# About this exercise:
The answer must be an exact reproduction of all the entries.

Items listed in a dataset
■ ■ ■

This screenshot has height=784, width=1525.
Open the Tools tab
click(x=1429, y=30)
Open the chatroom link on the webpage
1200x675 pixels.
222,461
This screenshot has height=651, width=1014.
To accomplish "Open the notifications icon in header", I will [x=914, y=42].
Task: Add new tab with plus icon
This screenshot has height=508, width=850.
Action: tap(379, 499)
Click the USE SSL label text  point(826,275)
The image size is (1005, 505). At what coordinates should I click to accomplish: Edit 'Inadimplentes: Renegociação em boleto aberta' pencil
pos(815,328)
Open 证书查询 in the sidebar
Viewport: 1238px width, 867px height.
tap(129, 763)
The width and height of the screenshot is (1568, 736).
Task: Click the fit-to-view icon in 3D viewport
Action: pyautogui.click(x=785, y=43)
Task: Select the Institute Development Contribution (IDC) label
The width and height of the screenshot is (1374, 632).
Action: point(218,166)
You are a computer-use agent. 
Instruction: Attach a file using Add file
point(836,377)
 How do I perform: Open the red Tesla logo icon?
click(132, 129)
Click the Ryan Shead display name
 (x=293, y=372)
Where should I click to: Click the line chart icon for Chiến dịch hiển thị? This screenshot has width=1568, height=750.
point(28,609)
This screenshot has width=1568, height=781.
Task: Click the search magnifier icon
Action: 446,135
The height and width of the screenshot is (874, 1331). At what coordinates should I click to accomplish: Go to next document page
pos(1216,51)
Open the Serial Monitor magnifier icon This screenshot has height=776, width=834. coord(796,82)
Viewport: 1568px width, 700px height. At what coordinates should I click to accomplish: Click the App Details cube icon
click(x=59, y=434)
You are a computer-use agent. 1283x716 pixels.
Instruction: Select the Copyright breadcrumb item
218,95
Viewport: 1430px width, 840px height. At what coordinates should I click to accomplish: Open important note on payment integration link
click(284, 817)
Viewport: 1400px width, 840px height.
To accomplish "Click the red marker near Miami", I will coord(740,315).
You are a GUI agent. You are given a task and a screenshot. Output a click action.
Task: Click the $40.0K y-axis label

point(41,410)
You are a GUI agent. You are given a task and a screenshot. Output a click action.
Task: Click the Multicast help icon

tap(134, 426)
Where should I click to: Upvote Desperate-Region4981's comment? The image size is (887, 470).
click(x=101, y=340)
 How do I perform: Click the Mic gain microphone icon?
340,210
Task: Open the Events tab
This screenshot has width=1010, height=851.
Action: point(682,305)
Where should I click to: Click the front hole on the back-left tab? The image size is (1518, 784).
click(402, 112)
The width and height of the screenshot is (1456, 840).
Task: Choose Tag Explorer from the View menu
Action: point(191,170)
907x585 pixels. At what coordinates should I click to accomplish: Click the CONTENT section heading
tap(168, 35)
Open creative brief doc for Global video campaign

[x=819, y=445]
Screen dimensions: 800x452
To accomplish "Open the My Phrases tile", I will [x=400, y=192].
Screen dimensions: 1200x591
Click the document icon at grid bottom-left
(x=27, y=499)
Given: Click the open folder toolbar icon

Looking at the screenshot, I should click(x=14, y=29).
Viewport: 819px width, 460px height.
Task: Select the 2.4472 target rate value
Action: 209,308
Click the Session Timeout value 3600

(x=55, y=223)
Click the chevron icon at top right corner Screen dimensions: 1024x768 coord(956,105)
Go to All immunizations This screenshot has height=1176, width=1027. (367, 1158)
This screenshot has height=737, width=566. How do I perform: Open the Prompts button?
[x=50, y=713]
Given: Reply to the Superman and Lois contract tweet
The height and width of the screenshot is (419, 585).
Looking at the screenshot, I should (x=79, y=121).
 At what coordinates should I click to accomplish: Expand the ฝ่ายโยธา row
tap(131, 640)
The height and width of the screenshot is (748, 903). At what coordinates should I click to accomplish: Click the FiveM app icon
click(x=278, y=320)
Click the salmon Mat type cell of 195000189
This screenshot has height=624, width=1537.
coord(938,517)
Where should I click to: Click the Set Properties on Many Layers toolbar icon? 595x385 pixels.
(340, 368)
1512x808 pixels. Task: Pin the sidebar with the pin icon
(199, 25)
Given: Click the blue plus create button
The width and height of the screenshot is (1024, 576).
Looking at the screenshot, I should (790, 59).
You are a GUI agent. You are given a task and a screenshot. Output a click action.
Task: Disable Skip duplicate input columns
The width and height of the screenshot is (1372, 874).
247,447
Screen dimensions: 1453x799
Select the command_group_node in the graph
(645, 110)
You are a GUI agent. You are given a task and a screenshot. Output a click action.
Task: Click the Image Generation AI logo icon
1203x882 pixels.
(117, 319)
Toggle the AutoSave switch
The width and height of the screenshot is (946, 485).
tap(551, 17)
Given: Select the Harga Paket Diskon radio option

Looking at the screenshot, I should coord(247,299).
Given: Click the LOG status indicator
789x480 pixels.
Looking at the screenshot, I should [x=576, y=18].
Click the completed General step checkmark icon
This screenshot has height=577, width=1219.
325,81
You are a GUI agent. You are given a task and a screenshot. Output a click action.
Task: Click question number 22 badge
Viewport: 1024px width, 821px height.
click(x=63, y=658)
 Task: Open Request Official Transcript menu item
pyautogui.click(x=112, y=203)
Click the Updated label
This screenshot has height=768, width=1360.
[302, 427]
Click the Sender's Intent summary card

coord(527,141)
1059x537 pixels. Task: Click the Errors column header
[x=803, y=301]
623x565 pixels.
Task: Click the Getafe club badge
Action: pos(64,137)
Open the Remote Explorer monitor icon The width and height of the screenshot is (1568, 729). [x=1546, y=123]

■ ■ ■

# Answer for this exercise:
This screenshot has height=784, width=1525.
Open the Tools tab
click(x=1429, y=30)
Open the chatroom link on the webpage
1200x675 pixels.
222,461
This screenshot has height=651, width=1014.
To accomplish "Open the notifications icon in header", I will [x=914, y=42].
Task: Add new tab with plus icon
This screenshot has height=508, width=850.
Action: tap(379, 499)
Click the USE SSL label text  point(826,275)
The image size is (1005, 505). At what coordinates should I click to accomplish: Edit 'Inadimplentes: Renegociação em boleto aberta' pencil
pos(815,328)
Open 证书查询 in the sidebar
Viewport: 1238px width, 867px height.
tap(129, 763)
The width and height of the screenshot is (1568, 736).
Task: Click the fit-to-view icon in 3D viewport
Action: pyautogui.click(x=785, y=43)
Task: Select the Institute Development Contribution (IDC) label
The width and height of the screenshot is (1374, 632).
Action: point(218,166)
You are a computer-use agent. 
Instruction: Attach a file using Add file
point(836,377)
 How do I perform: Open the red Tesla logo icon?
click(132, 129)
Click the Ryan Shead display name
 (x=293, y=372)
Where should I click to: Click the line chart icon for Chiến dịch hiển thị? This screenshot has width=1568, height=750.
point(28,609)
This screenshot has width=1568, height=781.
Task: Click the search magnifier icon
Action: 446,135
The height and width of the screenshot is (874, 1331). At what coordinates should I click to accomplish: Go to next document page
pos(1216,51)
Open the Serial Monitor magnifier icon This screenshot has height=776, width=834. coord(796,82)
Viewport: 1568px width, 700px height. At what coordinates should I click to accomplish: Click the App Details cube icon
click(x=59, y=434)
You are a computer-use agent. 1283x716 pixels.
Instruction: Select the Copyright breadcrumb item
218,95
Viewport: 1430px width, 840px height. At what coordinates should I click to accomplish: Open important note on payment integration link
click(284, 817)
Viewport: 1400px width, 840px height.
To accomplish "Click the red marker near Miami", I will coord(740,315).
You are a GUI agent. You are given a task and a screenshot. Output a click action.
Task: Click the $40.0K y-axis label

point(41,410)
You are a GUI agent. You are given a task and a screenshot. Output a click action.
Task: Click the Multicast help icon

tap(134, 426)
Where should I click to: Upvote Desperate-Region4981's comment? The image size is (887, 470).
click(x=101, y=340)
 How do I perform: Click the Mic gain microphone icon?
340,210
Task: Open the Events tab
This screenshot has width=1010, height=851.
Action: point(682,305)
Where should I click to: Click the front hole on the back-left tab? The image size is (1518, 784).
click(402, 112)
The width and height of the screenshot is (1456, 840).
Task: Choose Tag Explorer from the View menu
Action: point(191,170)
907x585 pixels. At what coordinates should I click to accomplish: Click the CONTENT section heading
tap(168, 35)
Open creative brief doc for Global video campaign

[x=819, y=445]
Screen dimensions: 800x452
To accomplish "Open the My Phrases tile", I will [x=400, y=192].
Screen dimensions: 1200x591
Click the document icon at grid bottom-left
(x=27, y=499)
Given: Click the open folder toolbar icon

Looking at the screenshot, I should click(x=14, y=29).
Viewport: 819px width, 460px height.
Task: Select the 2.4472 target rate value
Action: 209,308
Click the Session Timeout value 3600

(x=55, y=223)
Click the chevron icon at top right corner Screen dimensions: 1024x768 coord(956,105)
Go to All immunizations This screenshot has height=1176, width=1027. (367, 1158)
This screenshot has height=737, width=566. How do I perform: Open the Prompts button?
[x=50, y=713]
Given: Reply to the Superman and Lois contract tweet
The height and width of the screenshot is (419, 585).
Looking at the screenshot, I should (x=79, y=121).
 At what coordinates should I click to accomplish: Expand the ฝ่ายโยธา row
tap(131, 640)
The height and width of the screenshot is (748, 903). At what coordinates should I click to accomplish: Click the FiveM app icon
click(x=278, y=320)
Click the salmon Mat type cell of 195000189
This screenshot has height=624, width=1537.
coord(938,517)
Where should I click to: Click the Set Properties on Many Layers toolbar icon? 595x385 pixels.
(340, 368)
1512x808 pixels. Task: Pin the sidebar with the pin icon
(199, 25)
Given: Click the blue plus create button
The width and height of the screenshot is (1024, 576).
Looking at the screenshot, I should (790, 59).
You are a GUI agent. You are given a task and a screenshot. Output a click action.
Task: Disable Skip duplicate input columns
The width and height of the screenshot is (1372, 874).
247,447
Screen dimensions: 1453x799
Select the command_group_node in the graph
(645, 110)
You are a GUI agent. You are given a task and a screenshot. Output a click action.
Task: Click the Image Generation AI logo icon
1203x882 pixels.
(117, 319)
Toggle the AutoSave switch
The width and height of the screenshot is (946, 485).
tap(551, 17)
Given: Select the Harga Paket Diskon radio option

Looking at the screenshot, I should coord(247,299).
Given: Click the LOG status indicator
789x480 pixels.
Looking at the screenshot, I should [x=576, y=18].
Click the completed General step checkmark icon
This screenshot has height=577, width=1219.
325,81
You are a GUI agent. You are given a task and a screenshot. Output a click action.
Task: Click question number 22 badge
Viewport: 1024px width, 821px height.
click(x=63, y=658)
 Task: Open Request Official Transcript menu item
pyautogui.click(x=112, y=203)
Click the Updated label
This screenshot has height=768, width=1360.
[302, 427]
Click the Sender's Intent summary card

coord(527,141)
1059x537 pixels. Task: Click the Errors column header
[x=803, y=301]
623x565 pixels.
Task: Click the Getafe club badge
Action: pos(64,137)
Open the Remote Explorer monitor icon The width and height of the screenshot is (1568, 729). [x=1546, y=123]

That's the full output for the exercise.